O'Neal Field at Big Rock Stadium
- Interactive map of O'Neal Field at Big Rock Stadium
- Full name: Puck O'Neal Field at Big Rock Stadium
- Address: Morehead City, North Carolina
- Coordinates: 34°44′12″N 76°43′58″W﻿ / ﻿34.7366°N 76.7329°W
- Capacity: 1,800

Tenant
- Morehead City Marlins (CPL) 2010-present

= O'Neal Field at Big Rock Stadium =

Baseball venue in North Carolina, US

Puck O'Neal Field at Big Rock Stadium is a baseball venue in Morehead City, North Carolina, United States.
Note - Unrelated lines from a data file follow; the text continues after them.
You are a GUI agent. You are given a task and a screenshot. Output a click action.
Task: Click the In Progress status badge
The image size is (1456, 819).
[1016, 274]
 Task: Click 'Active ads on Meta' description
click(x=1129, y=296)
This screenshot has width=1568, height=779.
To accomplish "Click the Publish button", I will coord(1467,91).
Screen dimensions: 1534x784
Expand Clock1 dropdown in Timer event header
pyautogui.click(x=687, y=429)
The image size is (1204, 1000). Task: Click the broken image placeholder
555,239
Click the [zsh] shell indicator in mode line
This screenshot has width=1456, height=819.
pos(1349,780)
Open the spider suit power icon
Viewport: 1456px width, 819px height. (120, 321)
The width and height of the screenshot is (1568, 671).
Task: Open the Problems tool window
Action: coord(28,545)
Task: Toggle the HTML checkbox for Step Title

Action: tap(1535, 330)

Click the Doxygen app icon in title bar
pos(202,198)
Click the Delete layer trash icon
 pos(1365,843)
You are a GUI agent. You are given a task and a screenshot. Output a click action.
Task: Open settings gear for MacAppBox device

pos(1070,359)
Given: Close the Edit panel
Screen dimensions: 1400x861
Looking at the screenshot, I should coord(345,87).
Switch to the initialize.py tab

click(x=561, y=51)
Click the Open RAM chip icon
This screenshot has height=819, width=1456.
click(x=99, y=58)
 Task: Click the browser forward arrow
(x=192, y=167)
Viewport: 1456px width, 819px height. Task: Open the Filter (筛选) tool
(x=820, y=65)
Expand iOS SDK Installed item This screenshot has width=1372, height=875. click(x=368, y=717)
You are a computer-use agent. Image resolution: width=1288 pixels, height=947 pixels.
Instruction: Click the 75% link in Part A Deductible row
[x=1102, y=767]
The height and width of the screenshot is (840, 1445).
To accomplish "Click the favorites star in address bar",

Also known as simply Big Rock Stadium, the venue is home to the Morehead City Marlins of the Coastal Plain League, a collegiate summer baseball league. The Marlins began play at the field for the 2010 season, after their arrival was announced in the fall of 2009.

==Construction==
The building project was set in motion in 2003 by V.J. "Puck" O'Neal, for whom the field is named. O'Neal agreed to support the project if an American Legion-level facility was constructed in the city. He donated $100,000 to the city to purchase land for the project. In 2007, the Big Rock Blue Marlin Tournament contributed $175,000 for construction of a stadium at the newly built facility. After the arrival of the Marlins was announced, further renovations of the field took place in the winter of 2009. Big Rock's funds were used to construct additional seating at the venue.